[DATA TO EXAMINE]
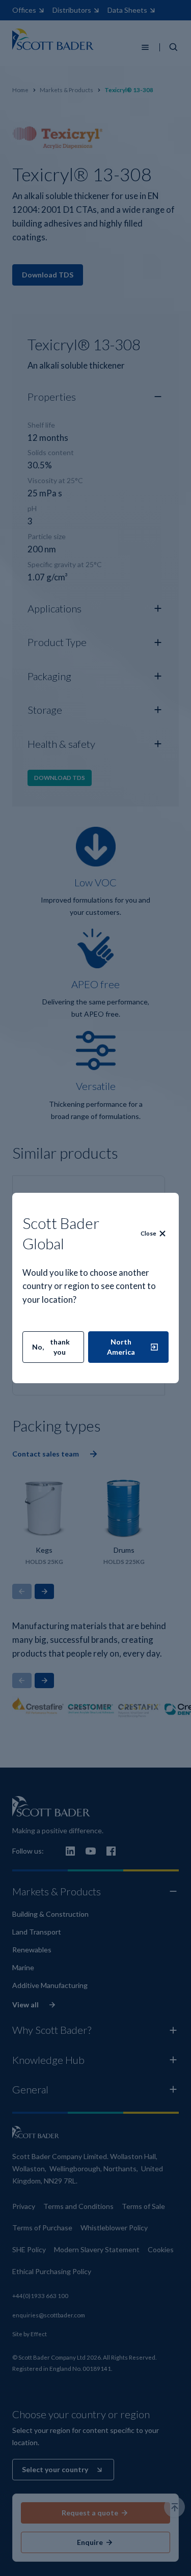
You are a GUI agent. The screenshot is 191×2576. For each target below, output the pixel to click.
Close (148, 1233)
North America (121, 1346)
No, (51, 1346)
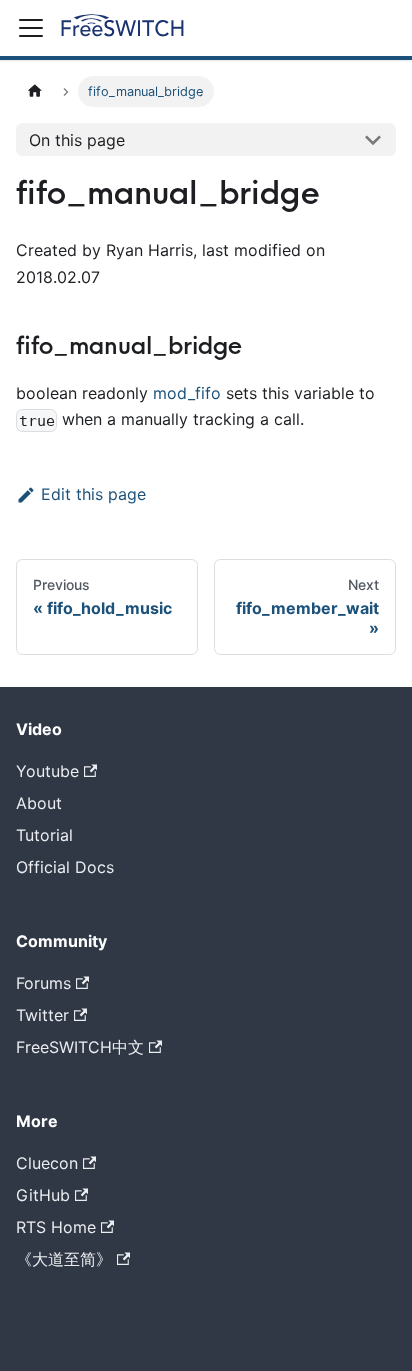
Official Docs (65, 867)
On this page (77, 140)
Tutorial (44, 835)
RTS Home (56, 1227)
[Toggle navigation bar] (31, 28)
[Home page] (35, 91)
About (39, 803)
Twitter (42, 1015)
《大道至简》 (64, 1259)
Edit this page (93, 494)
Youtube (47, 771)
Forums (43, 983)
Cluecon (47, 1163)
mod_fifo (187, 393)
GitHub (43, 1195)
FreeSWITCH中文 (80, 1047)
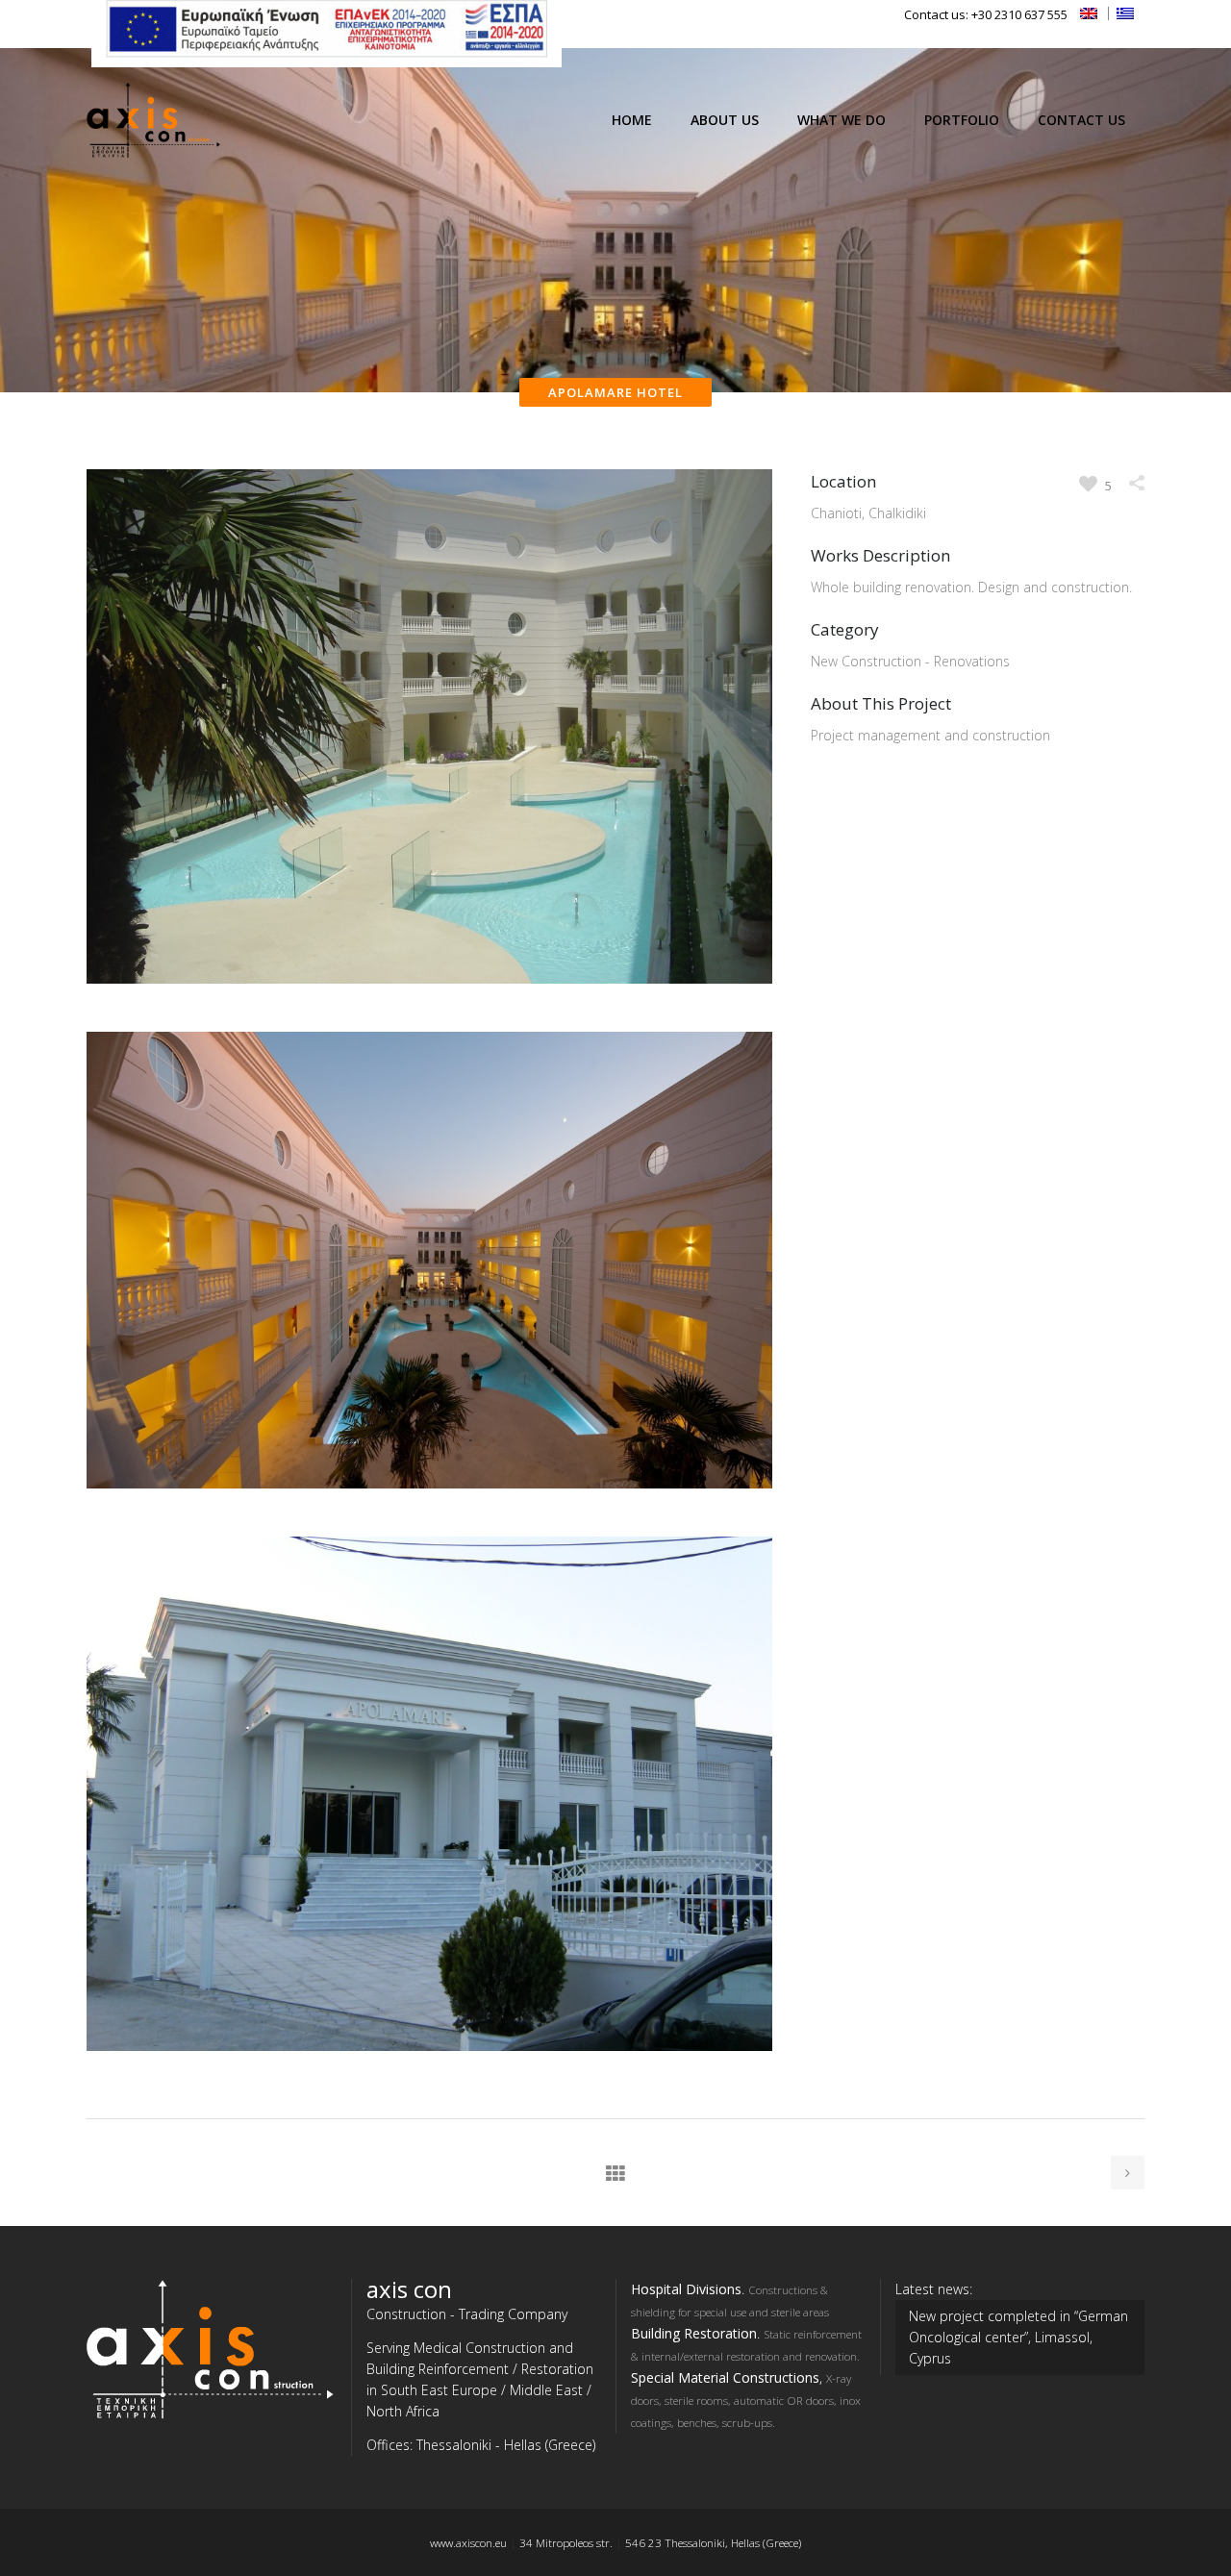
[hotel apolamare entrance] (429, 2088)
[/DATA TO EXAMINE]
[DATA TO EXAMINE]
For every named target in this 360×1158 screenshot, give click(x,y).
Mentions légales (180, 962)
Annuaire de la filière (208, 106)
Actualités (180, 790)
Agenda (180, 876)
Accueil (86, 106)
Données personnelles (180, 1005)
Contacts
[/DATA TO EXAMINE]
[DATA TO EXAMINE]
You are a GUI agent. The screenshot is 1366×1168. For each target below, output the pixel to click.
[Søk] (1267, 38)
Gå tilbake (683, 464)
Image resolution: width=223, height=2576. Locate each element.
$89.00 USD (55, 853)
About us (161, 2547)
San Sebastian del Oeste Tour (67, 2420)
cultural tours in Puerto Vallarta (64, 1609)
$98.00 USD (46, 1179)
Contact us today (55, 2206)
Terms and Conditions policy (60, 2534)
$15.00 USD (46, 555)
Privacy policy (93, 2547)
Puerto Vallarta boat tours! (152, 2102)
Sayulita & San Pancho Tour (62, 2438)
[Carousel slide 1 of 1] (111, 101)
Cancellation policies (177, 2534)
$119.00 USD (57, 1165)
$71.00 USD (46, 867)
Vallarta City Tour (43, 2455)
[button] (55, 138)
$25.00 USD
[/DATA TO EXAMINE]
== EXERCISE PROMPT ==
Take every line from the data that contains the word "pixel".

== EXERCISE RESULT ==
You are a GUI agent. The screenshot is 191×2576. For each target below, output the pixel to click.
You are a GUI agent. The screenshot is 1366×1168. For each target below, output the pixel to click.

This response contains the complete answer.